There are so many things to love about Adobe's Lightroom. It's a fantastic post-processing program that can infuse just the right finishing touches into your images. I use both Lightroom and Photoshop in the post-processing of my photos, but I always begin my workflow in Lightroom. Here are a few of my favourite tips and tricks that are specific to my Lightroom post-processing workflow.
You should always aim for accurate white balance in-camera by using a preset or by manually setting a custom white balance for the type of light you are photographing. However, very often, the white balance in an image needs a touch of tweaking in post-processing. Lightroom makes white balance adjustments simple. Located at the very top of the Lightroom control panels is the Basic panel. There you will find the WB adjustment sliders. It's easy to tweak the temperature cooler towards blue or warmer towards yellow by pulling the slider in either direction. The same goes for tint. A green tint will result in moving the slider to the left and a more magenta tint to the right.
I find the dropper tool fantastic when tweaking white balance. Simply click on the dropper tool then click on a neutral colour; usually, grey works best, and Lightroom automatically sets the white balance for you. If you want, you can make slight adjustments from there with the WB sliders.
Like white balance, the highlights slider is found in the Basic panel in Lightroom. This slider is one of my favourite tools in which to bring back detail to bright highlights, as long as the highlights are not blown out. Remember that if you blow out your highlights in the camera, you will not be able to bring back detail within those highlights.
I always aim to capture the best straight out of camera (SOOC) image possible. This means that I want my SOOC images to be well exposed and retain as much dynamic range as possible. Often this means that my highlights are very bright. In my post-processing, I like to pull back on my highlights to bring back some detail. The highlight slider in Lightroom makes highlight recovery a breeze and is one of my most used techniques within my image post-processing workflow.
The shadows slider can also be found in the Basic panel in Lightroom directly underneath the highlights slider.
On the opposite end of the dynamic range spectrum from highlights are shadows. This slider is one of my go-to edits in the majority of my landscape images because it brings back details into the high dynamic scenes that are often associated with landscape photographs.
The HSL panel in LR is one powerful panel overall. There are two colours that I typically target within my Lightroom post-processing workflow. The orange luminosity slider is one of my favourite sliders for targeting skin tone. A slight bump in luminosity brightens skin and can make it pop. This slider also works when editing a black and white image. Skin brightens nicely, often creating the dynamic contrast I am looking for in a conversion, without the need to target shadows or blacks. This slider is powerful, and a little adjustment goes a long way.

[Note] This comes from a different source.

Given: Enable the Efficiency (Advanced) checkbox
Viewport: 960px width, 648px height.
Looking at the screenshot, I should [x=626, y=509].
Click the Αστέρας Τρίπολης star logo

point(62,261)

My second favourite slider within the HSL panel is the green hue and saturation sliders. Neon green grass is common, and I think these two sliders do an incredible job of pulling out and tweaking grass colour. The hue slider does an excellent job of pulling out yellow saturation in the grass, while a slight reduction in saturation tones down the overall colour vibrancy of bright green.
Chromatic aberration is a lens' inability to focus colour to a single point. The result is an unwanted, usually green or magenta, colour fringing or ghosting in an image. This colour fringing can be most often seen in high contrast areas within an image. For example, where trees converge with a bright sky.
Lightroom removes chromatic aberration quickly and effectively. This tool is found under the Lens Correction Panel. Often, all that is needed to correct Chromatic Aberration within an image is a quick checkmark in the box beside "Remove Chromatic Aberration." Should further tweaking be required, it's very easy to do in the manual section of this panel. Simply select the eyedropper tool and click on the colour fringing. You can fine-tune further within the amount and hue sliders.
A tilted image is unsettling. It's always a good idea to keep the horizon and other lines in a picture as straight as possible. Lightroom's Transform panel is the perfect place to tweak your image's perspective. A simple click of the Auto button gives Lightroom permission to straighten out the picture for you. Any further tweaking is easy to do within this panel as well.
When it comes to post-processing, Lightroom is a powerful and user-friendly program. If you are not already using Lightroom, Adobe offers a free trial so that you can experiment with all the fantastic options inside this program before committing. Once you get started in Lightroom, though, I think you'll see how easy it is to use and how effective the options are to developing your images.